Volume 7, Chapter 14

 

By Indradyumna Swami

 

August 26 - September 8, 2006

 

 

"Our Fervent Prayers"

 

 

After the Polish festival tour, I went to New Vraja Dhama in Hungary. Under

the guidance of Sivarama Swami, it has become one of the most successful

communities in ISKCON. I had planned to read and chant in the spiritual

atmosphere there, but instead I found myself giving most of my time to my

disciples, some of whom had even come from Croatia, Bosnia, and other

neighboring countries to see me. And I, having been away from them for a

year, was just as eager to see them.

 

Then I went to Ukraine and participated in the yearly one-week devotee

festival in Odessa. Once again, every minute was spent teaching and

counseling my disciples. I often ask my disciples how they joined the Krsna

consciousness movement, and in Odessa I found the story of a mother and

daughter, particularly interesting. It is often miraculous how fallen souls

are reunited with the Lord and His devotees.

 

Kishori dasi, 91, was born into a poor but pious Russian family in 1915. In

her youth, she was saw her grandfather, who had never been sick a day in his

life, pass away at the age of 115 in a church while reciting the names of

God.

 

"But why should we talk about my past life?" Kishori humbly protested. "It

was only suffering and misery."

 

"Sometimes it's good to remember our past," I said, "so we can appreciate

our good fortune in the present."

 

Reluctantly, she continued. "We lived in a small village in the Russian

countryside," she said. "I was the youngest of 11 children. My mother died

when I was two, and my father struggled to maintain us by working in a

factory. As soon as we children were capable, we worked in the fields. I

remember hot summers harvesting hay and harsh winters huddling around the

fireplace with my brothers and sisters in our wood cabin.

 

"We never had much time to play. Our only solace was going to church on

Sundays. We'd walk 12 kilometers there and back. I always prayed to God to

take me to heaven. I told him I wasn't happy on earth.

 

"But things got worse before they got better. When I was 12 my father died,

and we children became orphans. All of us had no choice but to stop school

and go to work. It was either work or starve. I found work in the same

factory my father had served in most of his life.

 

"Fortunately, a teacher in a local school took pity on me and tutored me in

her spare time. Going to church and praying to God was all that made sense

in life at that time, but as I grew older, I became dissatisfied with the

sermons, as they didn't explain enough about God. I was frustrated. 'How

will I ever know Him?' I often said to my friends.

 

"Life in the village was always the same. The main activity of the men was

getting drunk and fighting. I wanted to escape, but where could I go? Again

I prayed to God for help."

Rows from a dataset
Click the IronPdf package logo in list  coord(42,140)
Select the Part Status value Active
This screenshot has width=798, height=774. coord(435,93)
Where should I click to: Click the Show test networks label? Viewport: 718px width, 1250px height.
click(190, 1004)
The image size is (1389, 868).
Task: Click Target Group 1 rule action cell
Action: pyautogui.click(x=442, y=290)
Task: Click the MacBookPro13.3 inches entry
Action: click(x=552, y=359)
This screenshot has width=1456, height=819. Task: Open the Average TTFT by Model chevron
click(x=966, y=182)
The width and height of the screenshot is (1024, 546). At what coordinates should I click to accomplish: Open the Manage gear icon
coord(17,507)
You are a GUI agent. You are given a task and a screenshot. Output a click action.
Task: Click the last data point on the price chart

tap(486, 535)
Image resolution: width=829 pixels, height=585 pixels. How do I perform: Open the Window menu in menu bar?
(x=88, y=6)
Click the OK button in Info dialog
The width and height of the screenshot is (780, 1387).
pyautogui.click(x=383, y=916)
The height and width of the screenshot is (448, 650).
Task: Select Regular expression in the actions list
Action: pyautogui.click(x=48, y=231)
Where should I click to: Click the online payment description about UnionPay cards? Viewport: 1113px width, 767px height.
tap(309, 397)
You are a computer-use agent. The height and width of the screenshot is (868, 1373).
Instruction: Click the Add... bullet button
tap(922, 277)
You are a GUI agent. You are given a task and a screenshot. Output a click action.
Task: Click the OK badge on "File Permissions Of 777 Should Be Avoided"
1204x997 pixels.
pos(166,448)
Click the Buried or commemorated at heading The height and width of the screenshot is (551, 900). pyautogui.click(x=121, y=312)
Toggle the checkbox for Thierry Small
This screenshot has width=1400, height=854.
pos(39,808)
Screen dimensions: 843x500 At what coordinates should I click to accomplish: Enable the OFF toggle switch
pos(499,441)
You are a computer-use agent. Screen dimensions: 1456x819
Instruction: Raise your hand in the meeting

Exercise requirements
1. In the travel diary, how old was Kishori when her father died?
2. Please carry the travel diary forward from its final sentence.

Answer set
1. She was 12.

2.
Kishori paused for a moment. "Guru Maharaja," she said, "who will care to

hear my story? Most Russians have a similar story: a hard struggle for

existence."

 

"I agree," I said, "but I'm sure it will make the final chapter of your life

all that more relishable. Please go on."

 

She sighed. "Yes, Guru Maharaja," she said. "My tutor taught me accounting,

and when I was 18 I was able to get a good job at military base 100

kilometers away. I moved there, eventually met an officer, and married him.

 

"But our happiness was short-lived. World War Two started, and he was sent

to the front. I was alone for four years. I was fortunate that at the end of

the war he came home, although severely wounded. But at least he came back.

Most of his fellow officers didn't. I had to give solace to many widows."

 

As Kishori was speaking a number of children came into my room to see me.

Kishori turned to them. "Guru Maharaja is asking me to speak about my life,"

she said. "But real life began when I met the devotees of Krsna. Before that

it was only one sad story after another. Take my advice and always take

shelter of guru and Krsna. Never stray from the instructions they give you."

 

The children just stared at her with blank faces.

 

"Before the war I had given birth to Thakurani dasi," Kishori continued. "Of

course, she wasn't called Thakurani then. Neither of us could have ever

imagined one day we'd be devotees of Lord Krsna. She was my only daughter,

and as she grew up we became very close, especially after my husband died.

Thakurani and I spent a lot of time at the church, but my frustration with

finding answers to my deeper questions rubbed off on her.

 

"After she married, she was shocked when her husband, a staunch follower of

the Communist Party, began denouncing God. She couldn't bear it, and she

eventually divorced him. We became despondent, caught between a religion

unable to answer our soul-searching questions and a government steeped in

atheism. We often prayed that God would lead us to the truth.

 

"In the early 1960s we became desperate to find a path that could explain

everything about God and how to love Him. Having no one to guide us, we did

the only thing possible at the time: we searched for knowledge in the public

libraries. The Communist Party was proud of its large libraries educating

people in all sorts of mundane knowledge, but because of the volume of

literature, spiritual books also found their way onto the shelves.

 

One day we stumbled across a copy of the Bhagavad-gita printed in the late

1800s. The library did not lend out books, so each day we would return and

eagerly read the copy in the library. It seemed to answer all the questions

we had about life, death, creation, God, and the spiritual world. We read

with a passion.

 

With further searching we came across an old copy of the Mahabharata. We

spent all our spare time in the library reading it together. Finally, we

decided we must have the books for ourselves, so for months we painstakingly

copied them by hand. It took time because, as you know, the Mahabharata has

thousands of verses. By copying them we also mastered them.

 

But as a result, we encountered a new type of frustration. We learned that

to realize the knowledge we had to serve a spiritual master. But where in

Russia, deep behind the Iron Curtain at the height of Communism, would we

find a guru? We became hopeless, but continued praying.

 

"Years went by. We found other scriptures from India in the libraries. They

all reinforced our understanding that we needed personal guidance from a

spiritual master. And we were getting older. By 1989 I was 74 and Thakurani

was 51. There wasn't much time left, but one day the Lord took compassion on

us.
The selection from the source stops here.